In 1995, Nelson Mandela used the power of sport to unite bitterly divided groups in a show of supreme courage that set a nation on the path to reconciliation. Dennis Rodman is not Nelson Mandela, and an exhibition game of basketball between North Korea and a team of retired professional basketball players is not the rugby World Cup.
The media swell of outrage continues to highlight the tour of poor taste on which Rodman and his crew of basketball retirees have embarked upon, to a country with the worst human rights record in the world, to play basketball in celebration of its dictator Kim Jong Un’s birthday.
Perhaps it was equally as incongruous, however, that he might provide a direct link to peace talks between two nations about as far apart – politically – as it gets, a role he never really asked for. Ironically, there are few people in the world better placed to do it.
Rodman, the man
Rodman is a contradiction dressed in feathers; he is irony with piercings. As a teammate, he was reportedly a loner. Reluctant to mingle, he communicated very little, and when he did, he was often difficult to follow. After games played in the gruelling 82-game NBA season, it was said that he’d punish a stationary bike for a full hour, alone. Sweating bullets while his teammates sat together strapped to ice packs, he’d skip the showers and instead whack on nothing but a leather jacket and a pair of jeans and hit the underground nightclub scene.
On the court however — when he wasn’t reading magazines or taking naps on the bench — everything he contributed was for the betterment of the team. With very little to offer as a scorer, Rodman shone a light on some of the less-popular aspects of the game. He did the dirty work, and became a star for it.
Amid the controversy of his coloured hair, tattoos and piercings, Rodman won five NBA championships and a record seven-straight rebounding titles. Standing at 6’7”, he was often giving up seven inches in height to opponents.
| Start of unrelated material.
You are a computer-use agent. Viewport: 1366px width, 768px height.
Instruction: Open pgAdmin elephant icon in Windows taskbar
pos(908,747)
He was named best defensive player in the league twice, again having to regularly shut down players bigger than he in every sense. For Rodman, his offering to a team was immeasurable, but his game and his attitude have always been about survival, about finding places where he felt he could fit in and exist.
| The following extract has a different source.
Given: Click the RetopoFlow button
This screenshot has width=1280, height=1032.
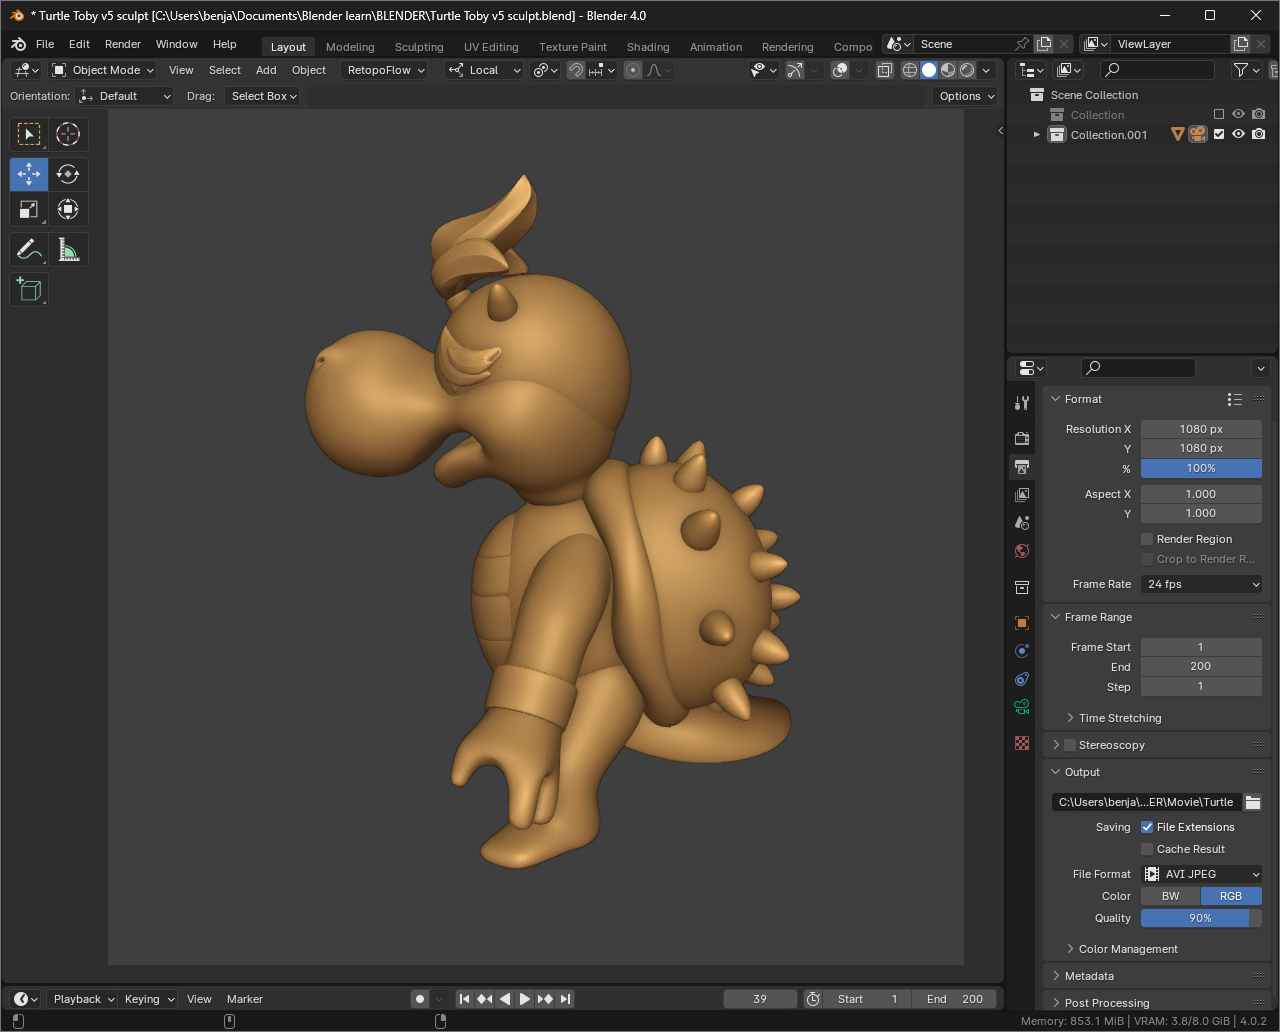Looking at the screenshot, I should point(384,70).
Overcoming a challenging past
Considering the level of rejection he experienced in his life — his father left when he was five and his mother kicked him out onto the streets as a teenager — not to mention the outlandish fashions he has felt most comfortable in, and his growing list of indiscretions, arrests, bizarre behavioural outbursts and bad press, those places were seldom in the light of day.
Kim Jong-un, who spent time studying in Europe as a teenager, is reported to be a huge NBA fan, particularly of the 1990s era, when Rodman and the Bulls ruled the league. Considering all of this, it’s less of a stretch to see where the pair found some common ground to start from — I doubt it was Breakfast at Tiffany’s.
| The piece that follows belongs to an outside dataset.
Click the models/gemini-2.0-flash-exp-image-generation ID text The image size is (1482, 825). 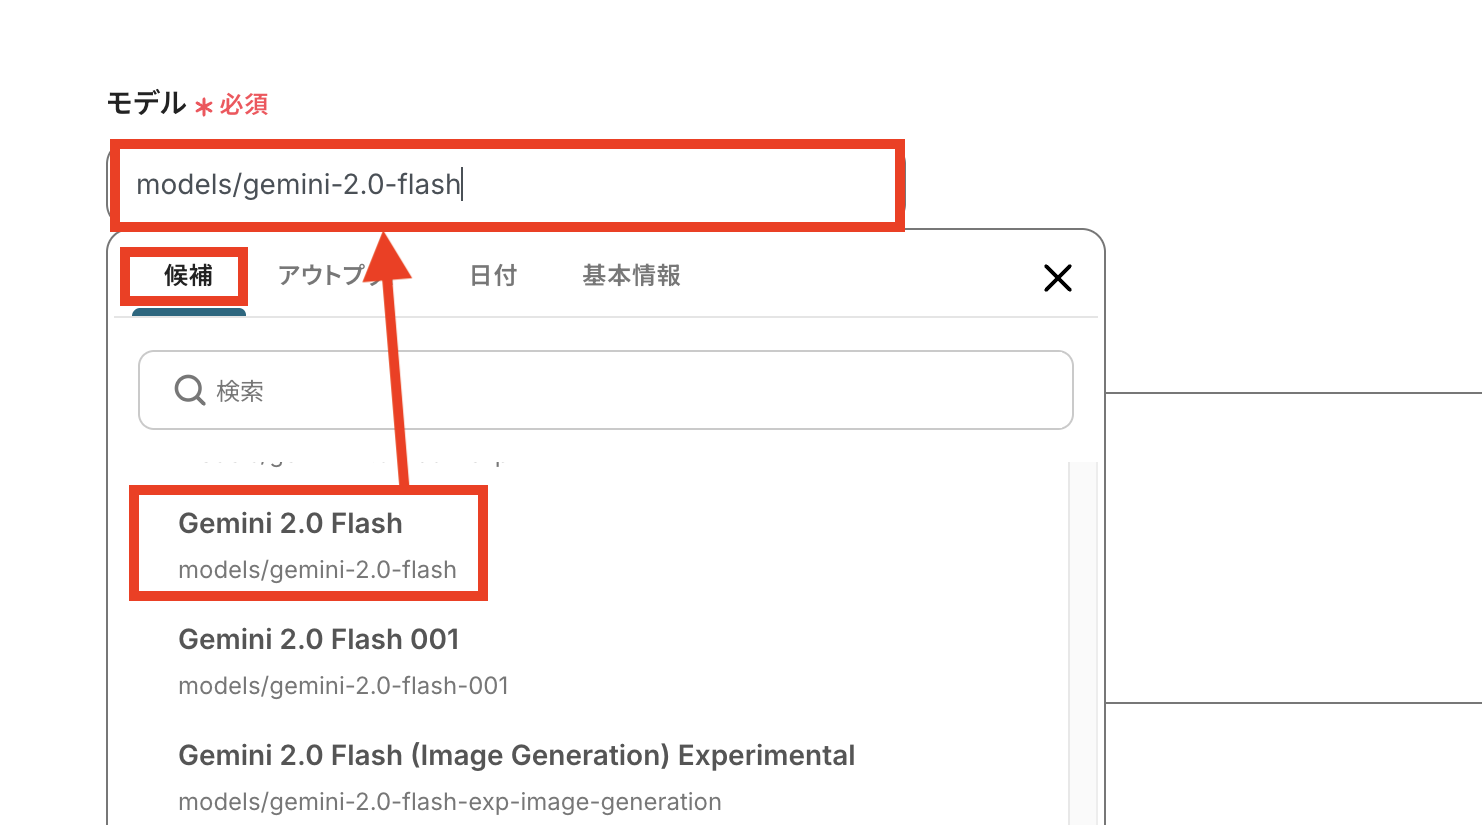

Rodman is not a diplomat: he’s a sportsman and an entertainer, happy to perform for those willing to pay for the pleasure. He gave a teary-eyed and broken-up speech at his induction into the NBA Hall of Fame in 2011, where he claimed that his unlikely basketball career saved him from a life of drug-dealing, gang-banging and an almost certain early departure from this mortal coil. His stints as an N.W.O. Wrestler, B-grade action movie star alongside Jean Claude Van Damme, and reality TV personality, not to mention stories about his relationship with Madonna and marriage to Carmen Electra have kept him in work.
Does his latest job seem that far removed at the top of his CV? Ultimately the man they fittingly call The Worm remains the only known American in recent history to have spent time with, and gone some way to understanding the North Korean dictator. His trip may not have led to the freeing of any prisoners, or opening of dialogues, and although his motives and his past may be questionable, the issue remains: could this unlikely link between the two nations yet have something to offer?